Arranca no dia 1 de abril o período de entrega das declarações de IRS 2017. Inevitavelmente, com o início do processo surgem as habituais dúvidas no IRS 2017 (referente aos rendimentos de 2016). Para esclarecer os contribuintes, selecionámos algumas das principais dúvidas e damos-lhe as respostas.

Dúvidas mais frequentes no IRS 2017

1. O QUE MUDOU NOS PRAZOS DE ENTREGA DA DECLARAÇÃO DE IRS?

Esta será uma das grandes novidades do IRS 2017. Ao contrário do que acontecia nos anos anteriores, em que existia uma primeira fase para trabalhadores dependentes e com pensões (anexos A e H) e uma segunda fase para trabalhadores por conta própria, com rendimentos prediais, mais-valias ou rendimentos de capitais com opção pelo englobamento, em 2017 essa divisão terminou.

A data de início para inserção do IRS é o dia 1 de abril e o limite a 31 de maio. Já sabe, quanto mais rápido submeter, mais rapidamente pode receber!

2. PODEMOS SUBMETER O IRS DE FORMA AUTOMÁTICA?

Esta é outra novidade que chega em 2017 com vista a facilitar a vida dos contribuintes. No entanto, esta possibilidade é só válida se cumprir uma série de requisitos (trabalhador dependente para uma única entidade, sem ascendentes ou decendentes a cargo).

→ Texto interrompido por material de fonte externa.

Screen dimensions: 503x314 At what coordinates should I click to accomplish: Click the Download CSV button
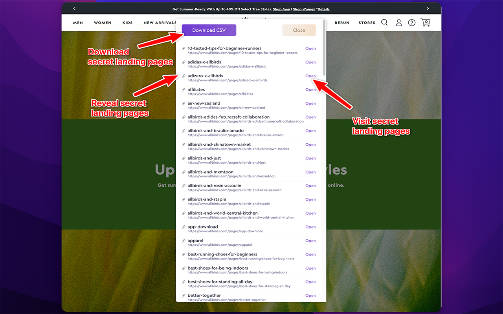click(209, 30)
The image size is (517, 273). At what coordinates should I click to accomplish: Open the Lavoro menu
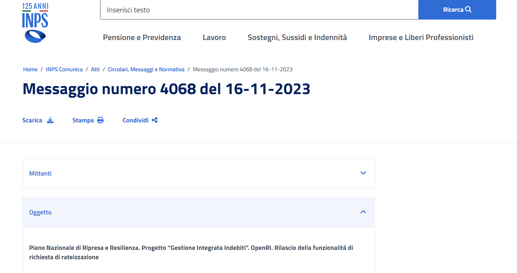click(x=214, y=37)
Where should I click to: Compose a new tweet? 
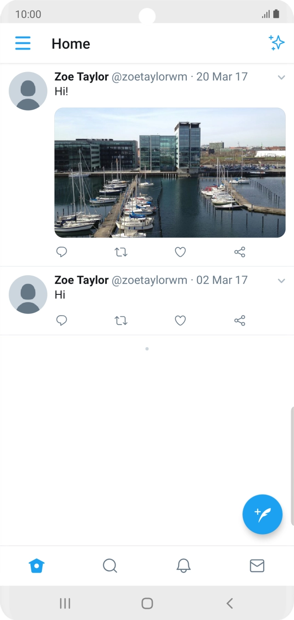262,514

E como funciona? A Autoridade Tributária e Aduaneira vai utilizar a informação disponível no portal e-fatura, e os elementos pessoais registados no Portal das Finanças (informação retirada até ao dia 15 de fevereiro). Desta forma, é essencial que tenha confirmado as suas despesas dedutíveis no e-fatura e que os seus dados pessoais relevantes no Portal das Finanças estejam atualizados.

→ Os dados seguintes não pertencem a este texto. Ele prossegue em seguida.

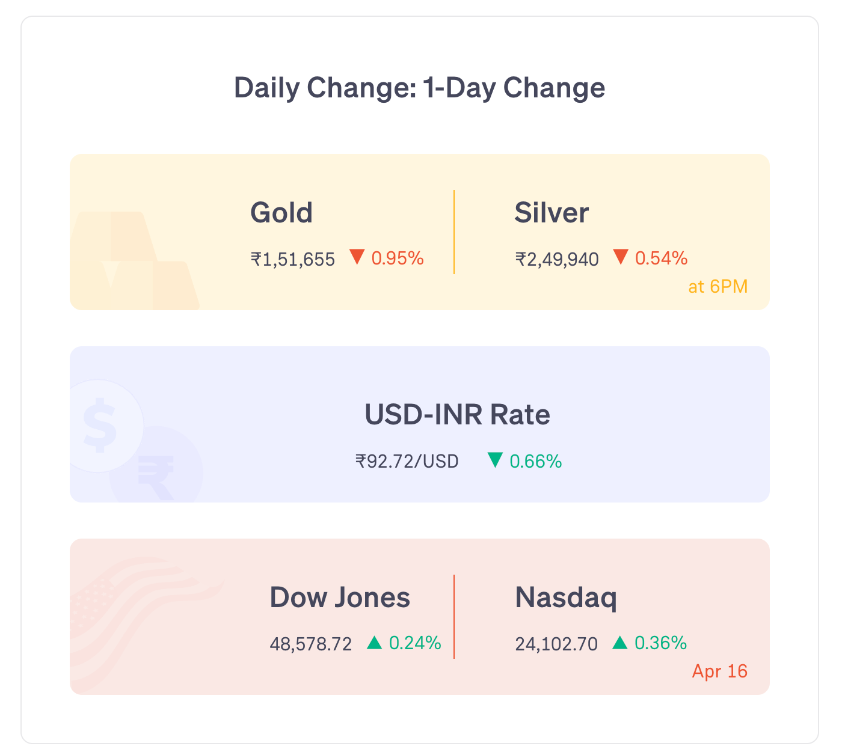Click Dow Jones green up arrow
The height and width of the screenshot is (755, 842).
(x=374, y=643)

3. QUEM ESTÁ DISPENSADO DA ENTREGA DA DECLARAÇÃO?

  • Contribuintes que não tenham recebido qualquer rendimento no ano anterior;
  • Que apenas tenham recebido rendimentos tributados pelas taxas liberatórias e não optem (quando possível) pelo englobamento;
  • Quem tenha auferido rendimentos anuais de trabalho dependente ou pensões (não sujeitos a retenção na fonte) inferiores a 8.500€ e não tenha recebido pensões de alimentos de valor superior a 4.104€;
  • Apenas auferiram subsídios ou subvenções no âmbito da Política Agrícola Comum (PAC) de valor anual inferior a 1.676,88€, ou rendimentos pela realização de atos isolados de valor anual inferior a 1.676,88€, em ambos os casos desde que, tendo recebido outros rendimentos, estes tenham sido tributados por taxas liberatórias, ou sendo rendimentos do trabalho dependente ou pensões, o respetivo valor não ultrapasse, isolada ou cumulativamente, os 4.104€.

4. UM CASAL PODE OPTAR PELA TRIBUTAÇÃO SEPARADA?

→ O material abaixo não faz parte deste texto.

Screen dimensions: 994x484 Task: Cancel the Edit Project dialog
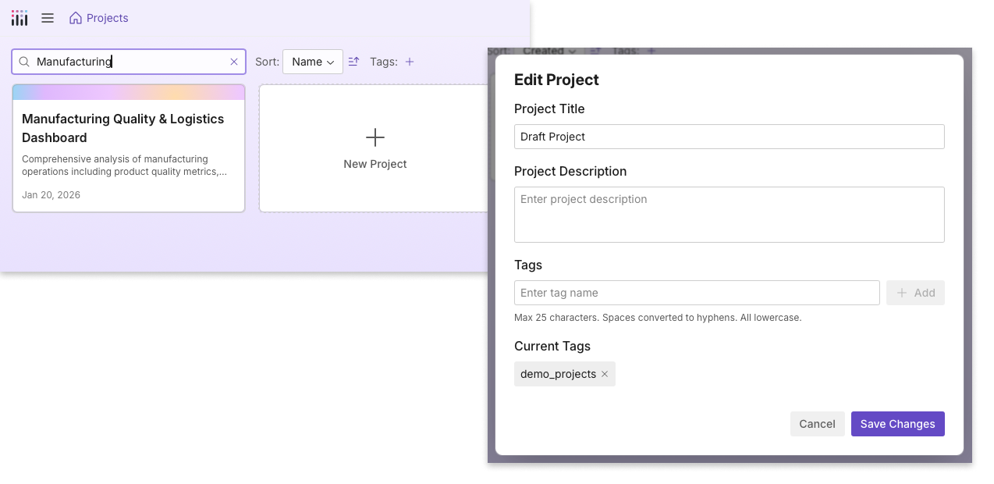click(818, 424)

Também nesta matéria a Reforma do IRS trouxe novidades passando a permitir que os casados e unidos de facto optem entre a tributação conjunta ou separada de rendimentos, sendo que a regra passa a ser esta última, ao invés do que acontecia até aqui.

5. O QUE ACONTECE SE UMA FATURA NÃO FOR VALIDADA NO E-FATURA?

É muito importante que tenha validado as suas faturas até ao dia 15 de fevereiro. Caso não o tenha feito, arrisca-se a que as faturas que tem pendentes não sejam consideradas nos campos de dedução certos e, poderá receber menos reembolso do IRS ou pagar mais!

Este ano a declaração de IRS vai ser totalmente preenchida de forma automática no caso dos trabalhadores dependentes (categorias A e H) e dos pensionistas.

No entanto, caso não concorde com algo, pode corrigi-la ou preenchê-la na totalidade, como antes.

6. QUAIS OS LIMITES DAS DESPESAS FAMILIARES?

A dedução à coleta das despesas gerais familiares (faturas com NIF de qualquer membro do agregado familiar) tem um teto máximo de 250€, por cada sujeito passivo de IRS, ou seja:

  • 250€, no caso de não casados ou casados que optem pela tributação separada
  • 500€, no caso de unidos de fato ou casados que optem pela tributação conjunta.

Nos casos de famílias monoparentais, o limite máximo é de 335€.

7. POSSO DEDUZIR DESPESAS COM ANIMAIS?

Sim. O IRS 2017 permite a dedução de despesas com animais no IRS, por parte dos contribuintes, concretamente a dedução de 15% do IVA no IRS das despesas nos veterinários com animais de companhia (cães e gatos).

Estas despesas têm um limite máximo de 250€ por agregado familiar, ou seja, é o valor máximo que pode recuperar na liquidação do IRS.